What you have to do => Restate word for word only the lines running from the one with "Given: Click the" to the end of the data, both ends included. Omit any pictures.

The input =>
§

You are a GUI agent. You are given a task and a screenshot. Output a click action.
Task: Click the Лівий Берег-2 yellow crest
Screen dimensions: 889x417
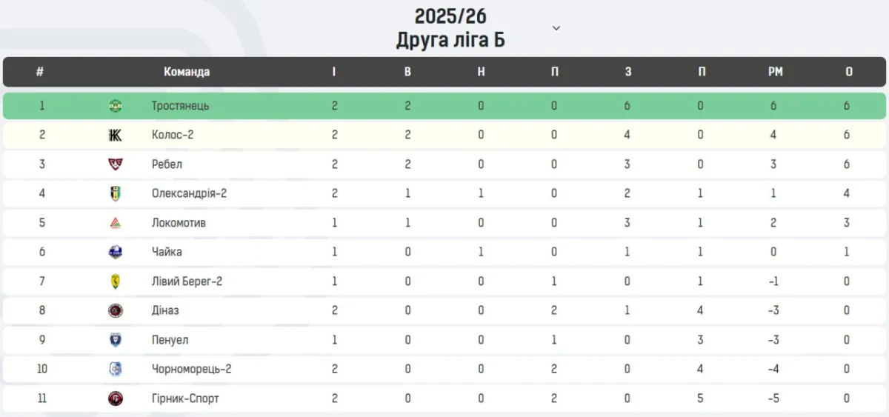point(116,281)
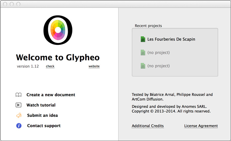Click the window zoom button in the title bar
Screen dimensions: 231x141
(18, 4)
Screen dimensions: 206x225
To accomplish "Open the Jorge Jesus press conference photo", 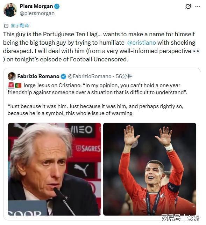I will [55, 169].
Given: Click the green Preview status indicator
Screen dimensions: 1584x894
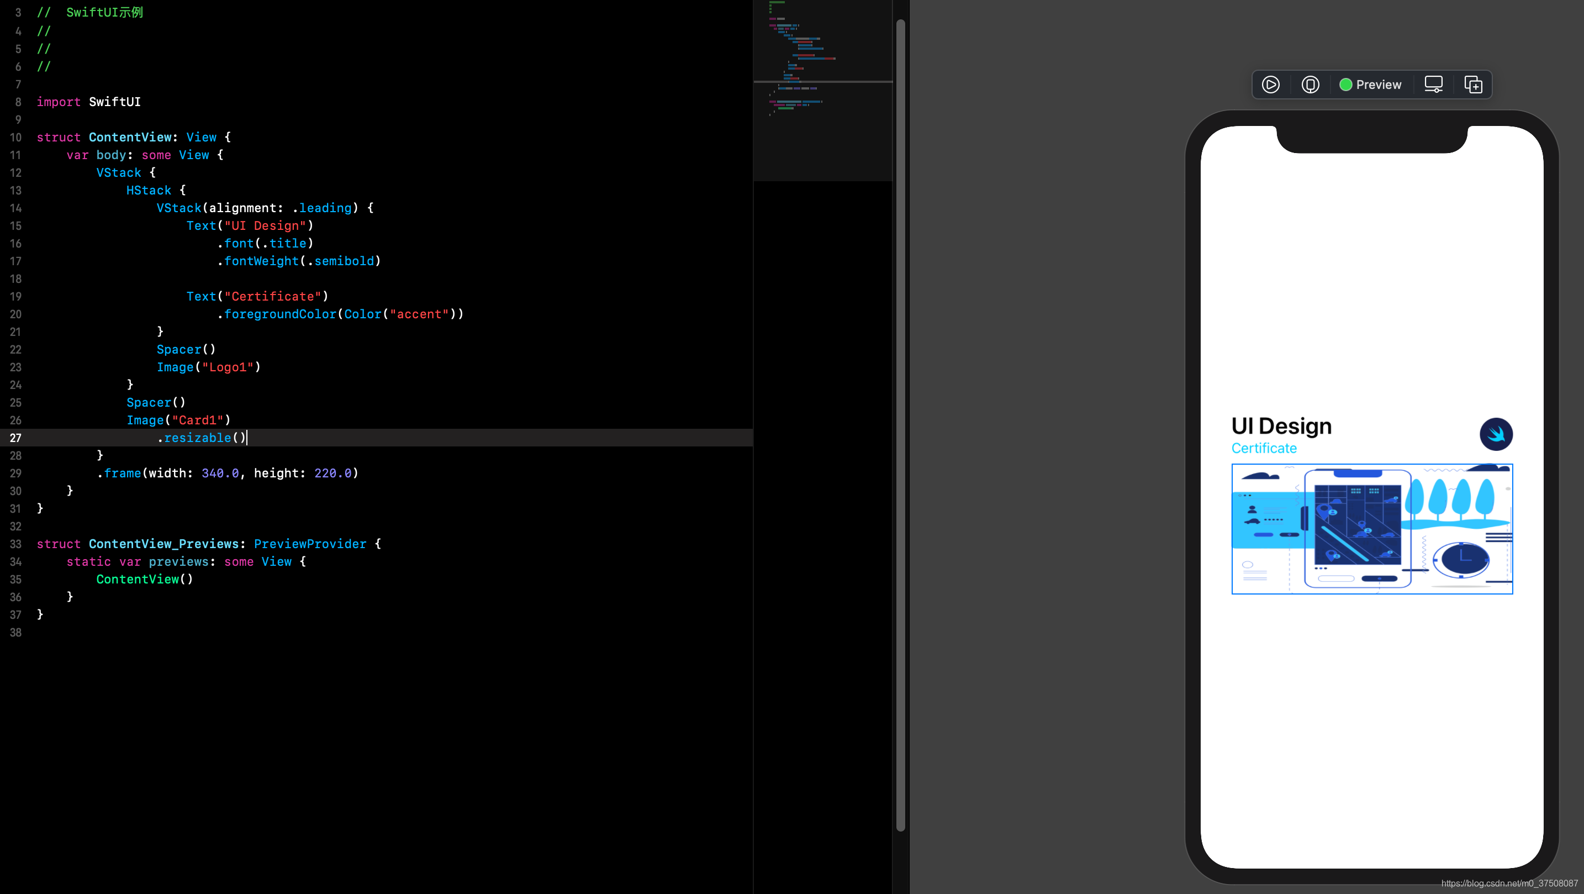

§

Response for this exercise =>
Given: Click the green Preview status indicator
Screen dimensions: 1584x894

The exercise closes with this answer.